Last Monday, I had the great pleasure of talking to a couple creative writing classes at a high school in my hometown of Columbia, South Carolina. The invitation came in a circuitous way. I had a book signing in Columbia in December, and a high school friend came to the signing and picked up Beautiful You as a holiday gift for a family member, Chloe, who happened to be in ninth grade. I signed the book, Heather gave it as a gift, and, soon, Chloe had reached out to me to see if I’d be willing to come talk to her creative writing class. If I can make something like that happen, I want to and so I said yes and, soon, Chloe’s teacher and I were working out the details of my visit. Since she was the spark behind the visit, Chloe invited Heather to school and Heather moved her work schedule around so she could make it happen (thanks, Heather; it was so nice to have you there!).
The talk went well and, afterwards, Heather and I headed to the parking lot together, and she relayed this memory she had of me from high school. I am going to have to trust her memory on this because I have no recollection of this conversation.
We must have been freshmen or sophomores, and both Heather and I were a part of Model UN (a program that has students simulate the UN experience by studying and then representing a country at a mock United Nations meeting). We were getting ready to head out of town for a weekend competition- my first one- and Heather told me that I needed to wear a suit.

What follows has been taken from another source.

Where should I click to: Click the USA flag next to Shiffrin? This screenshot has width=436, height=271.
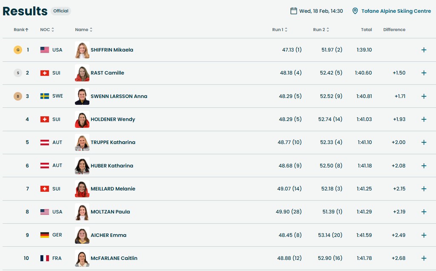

“Why do I need to wear a suit?” I asked.
“I don’t know,” Heather said. “I just know that’s what people do.”
“Well, that doesn’t make any sense. I’m not going to wear a suit.” I told her. And I didn’t.
Heather remembers this story as a perfect example of my non-comformity. She thought about how she wasn’t inclined to question the stated protocol, and the impression she had from that experience was that I was a girl who thought for herself.
In many ways, that’s true. When it came to personal style in high school, I very much did my own thing (there was an unfortunate scarf and pin period), and I totally would not have felt comfortable wearing a suit. How I dress has a way of putting me in the zone when I am presenting and, to do that, I very much have to show who I am. A suit wouldn’t have done it. I am betting that I wore a bright-colored dress (red or fuchsia) that my mamacita sewed for that UN conference (boy, I wish mamacita still sewed my dresses for me!).
But what Heather didn’t know when she was marveling at my non-conformity was the other part of that story which had very little to do with my disinterest in wearing a suit. My side of the story is that while I wouldn’t have been comfortable wearing a suit, there was no way I could have afforded a suit. Whatever clothes my mother didn’t make for me when I was in high school (and she made all my dresses and skirts), I was responsible for buying with money from my part-time job and babysitting. And there’s just no way I would have had the cash to buy a suit. But I bet, after that conversation with Heather, that I was worried my decision would hurt the team; I bet, for good measure, I wore the nicest dress I owned.
The same story. Two sides. One version shows me as a non-conformist. The other version reveals some of the root of that non-conformity. How interesting, twenty years later, for each of us to get a glimpse into the rest of that story.
As I drove away from the high school, I was struck by how often we are only able to see the experiences, the interactions we have through our own lens. Very rarely are we afforded the whole picture. Sometimes, I’ve been so certain that I knew the whole story when I really didn’t. I just knew my whole story. On the other side of that incompleteness, though, is the opportunity to be aware of and sensitive to how much we don’t know. I hope to always remember that.